> Task directions: Nothing but the lines from the one that contains "Obtener gratis libro" to the end of the records should be printed, both ends included, exactly as given.

> Source material:
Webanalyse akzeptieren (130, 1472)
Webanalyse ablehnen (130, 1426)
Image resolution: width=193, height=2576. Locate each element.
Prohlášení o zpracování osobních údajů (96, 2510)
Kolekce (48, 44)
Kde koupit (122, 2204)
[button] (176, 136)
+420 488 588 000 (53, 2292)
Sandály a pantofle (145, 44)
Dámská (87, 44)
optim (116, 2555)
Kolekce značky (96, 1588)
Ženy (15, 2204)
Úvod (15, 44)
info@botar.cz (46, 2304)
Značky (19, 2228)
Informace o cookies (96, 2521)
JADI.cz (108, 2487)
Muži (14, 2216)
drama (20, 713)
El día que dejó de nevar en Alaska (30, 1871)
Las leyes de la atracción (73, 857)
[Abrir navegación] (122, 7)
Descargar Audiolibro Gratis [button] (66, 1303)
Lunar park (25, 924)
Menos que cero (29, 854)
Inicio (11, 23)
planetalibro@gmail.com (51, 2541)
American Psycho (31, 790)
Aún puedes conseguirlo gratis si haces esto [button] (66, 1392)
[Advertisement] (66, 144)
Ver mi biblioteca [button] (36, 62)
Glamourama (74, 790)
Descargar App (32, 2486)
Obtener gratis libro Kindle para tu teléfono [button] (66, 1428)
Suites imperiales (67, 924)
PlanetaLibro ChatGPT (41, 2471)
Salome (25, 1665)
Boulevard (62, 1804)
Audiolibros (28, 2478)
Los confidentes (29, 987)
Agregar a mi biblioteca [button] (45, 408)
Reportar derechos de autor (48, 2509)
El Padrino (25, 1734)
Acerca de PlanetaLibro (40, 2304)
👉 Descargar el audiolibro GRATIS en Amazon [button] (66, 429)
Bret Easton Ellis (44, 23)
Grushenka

> Exercise answer:
Obtener gratis libro Kindle para tu teléfono [button] (66, 1428)
Suites imperiales (67, 924)
PlanetaLibro ChatGPT (41, 2471)
Salome (25, 1665)
Boulevard (62, 1804)
Audiolibros (28, 2478)
Los confidentes (29, 987)
Agregar a mi biblioteca [button] (45, 408)
Reportar derechos de autor (48, 2509)
El Padrino (25, 1734)
Acerca de PlanetaLibro (40, 2304)
👉 Descargar el audiolibro GRATIS en Amazon [button] (66, 429)
Bret Easton Ellis (44, 23)
Grushenka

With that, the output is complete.